ブッシャアアアアアアアアアアアアアアアアア!! という肉が分断されて血が溢れ出た音が炸裂した。夜来初三が見下ろしているのは、生命活動を停止させたただの肉塊。ただしその肉塊は、『死体となった後でも夜来初三を嘲笑するように笑っていた』のだ。胸はパックリと裂けて、内蔵が見えるほどに体を壊されたのにもかかわらず、笑みだけは絶やさない。
死んでも尚、夜来を問い詰めているようだった。
あっさりと死体を生産した夜来は、血走った目を『勘違い』したまま死んでいった男に向けて、
「俺は『こういう』やり方でしか生きてこれなかったんだよ。
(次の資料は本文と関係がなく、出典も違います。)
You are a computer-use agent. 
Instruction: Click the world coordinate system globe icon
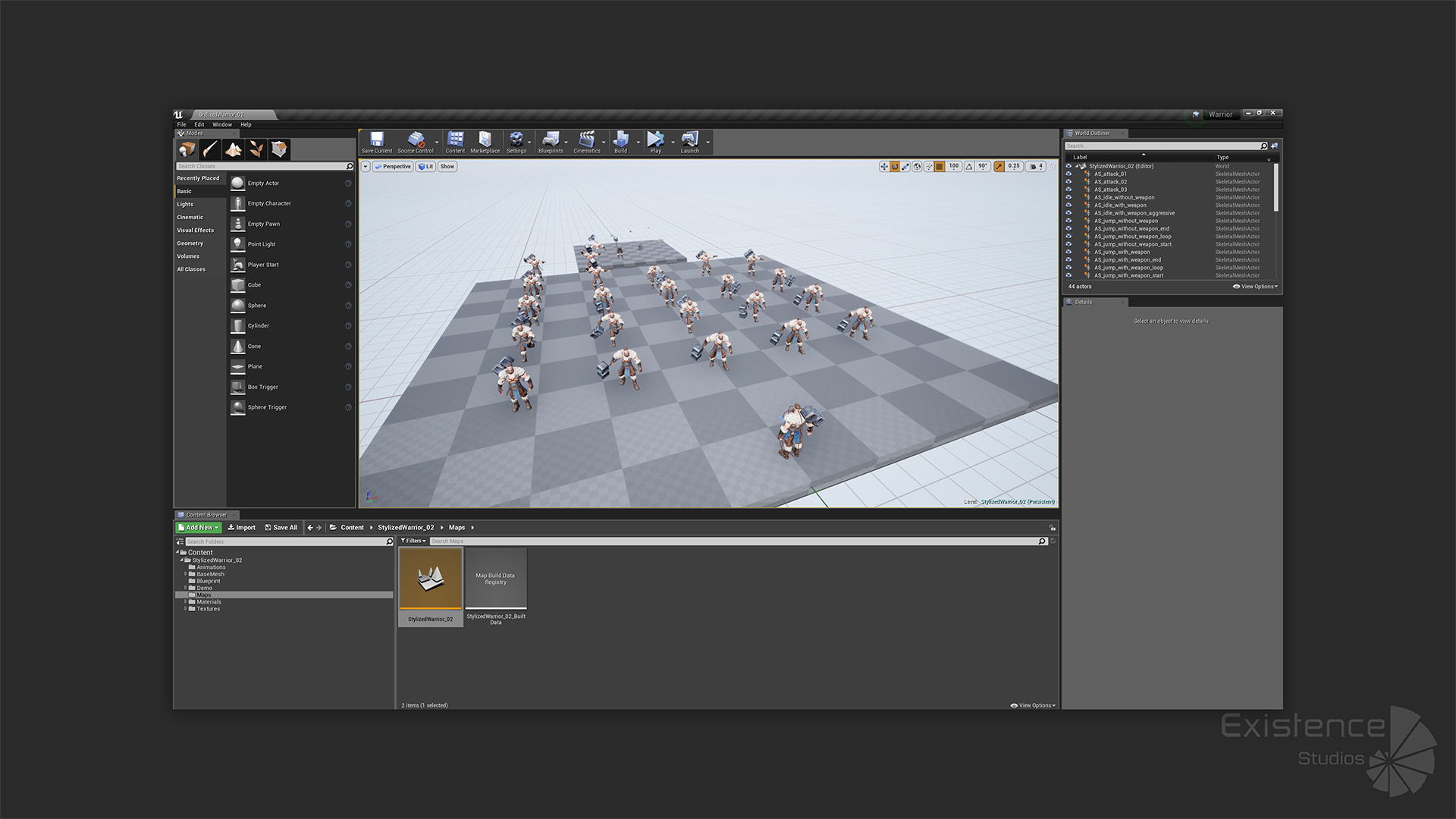[x=917, y=166]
演技してるしてないの次元じゃねぇ」
一度区切った彼は。
死体となった男をさらに殺すようにギョロリと眼球を動かして、恐ろしいほどに狂った瞳で見下ろし、
「悪が俺の生き様だ」
踵を返した夜来。
目も髪も元に戻っていった彼は、吐き捨てるように背後の死体へ振り向かずに言う。
「犬畜生のテメェがとやかく吠えて首突っ込むな。黙って死んどけ、クソ野郎」
彼はこうして悪に染まる。
悪に染まり続けて生きていく。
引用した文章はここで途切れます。